UCO PR students highlight intersectionality with Culturs magazine

UCO communications students are participating in the 2024 Bateman Case Study Competition by asking students to examine hidden intersectionality within cultural fluidity. In other words, their own hidden culture.
The Bateman Case Study Competition is a part of the Public Relations Student Society of America (PRSSA), a student organization that is part of the strategic communications program. PRSSA assigns students a real world client for whom they must develop a public relations campaign. The 2024 Bateman client is Culturs magazine, a publication focusing on intersectionality via identities that may not be immediately visible.
Culturs Magazine was founded in 2014 as part of Colorado State University’s journalism department. Part of the mission of Culturs is finding the hidden culture within individuals, which is why there is no “e” in Culturs. The magazine operates under sixteen different definitions of cultural fluidity, available on their website.
The UCO student group, named Blue Stampede, is asking students “What’s Your Cultur?.” Their project is inspired by journalist Michele Norris’ Peabody-award winning “Race Card Project” from 2010. They tabled in the Communications Building on Monday, February 12, as well as Wednesday, February 14. The intent behind tabling was to examine what UCO students know about Culturs Magazine, as well as what they think of the cultural identity of UCO’s campus.
According to Blue Stampede’s survey of students, “68% of respondents agreed that UCO has easy to digest cultural programs and activities,”while 87.5% said they think the university is a safe space for multicultural coexistence. Furthermore, 81.25% were interested in consuming more literature related to multiculturalism. Only 25% of those surveyed had heard of Culturs magazine.
“It was really cool, because we got a few students who were telling us about their whole, like, family ties and genealogy and everything and how it’s changed how they see their culture,” account executive Angel Stark said of the experience.

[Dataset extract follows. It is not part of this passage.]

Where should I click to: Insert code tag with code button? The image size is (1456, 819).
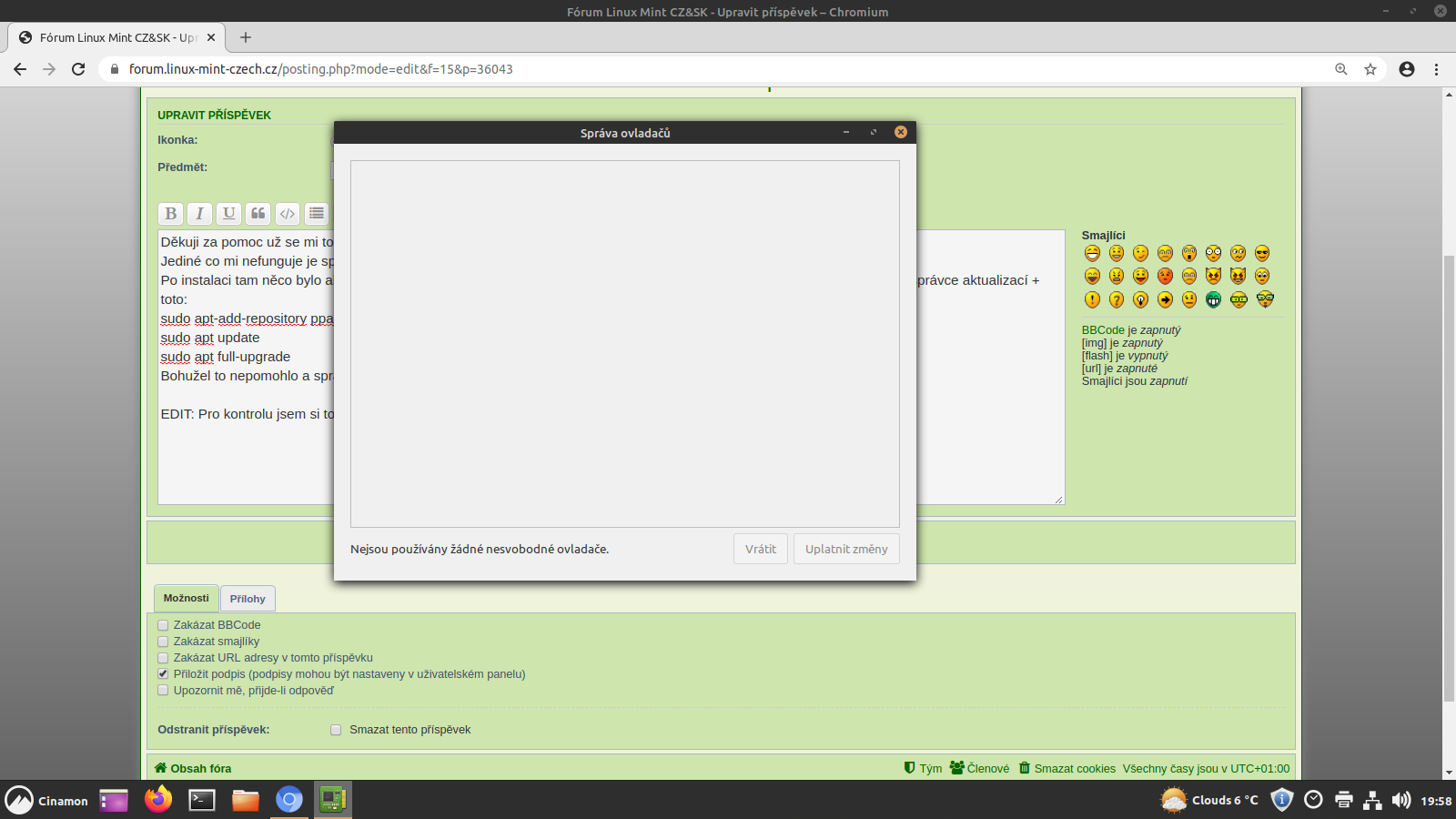pos(288,214)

A project focusing on the hidden intersectionality of personal identity brings to mind recent headlines regarding the Oklahoma government’s handling of Diversity, Equity, and Inclusion (DEI) in public universities. On December 13, 2023, Governor Kevin Stitt signed Executive Order 2023-31, which prohibited DEI in state colleges and universities.
“I’m not afraid to say that I think that getting rid of DEI education and trying to erase history is not okay,” Stark said about political leaders denying the importance of DEI. “I think that if, you know, we don’t learn about it and we don’t, you know, encourage people to look back into history and look back into, you know, anything and really take a look at where we are in terms of DEI in the workplace and society and university, nothing’s going to get better.”
Stark, who plans to pursue a career in public relations, said that she believes getting rid of DEI in universities is the worst thing society can do.
Blue Stampede will be partnering with the Oklahoma City Zoo during the week of February 19 and has plans to potentially table in the Liberal Arts Building before the end of February.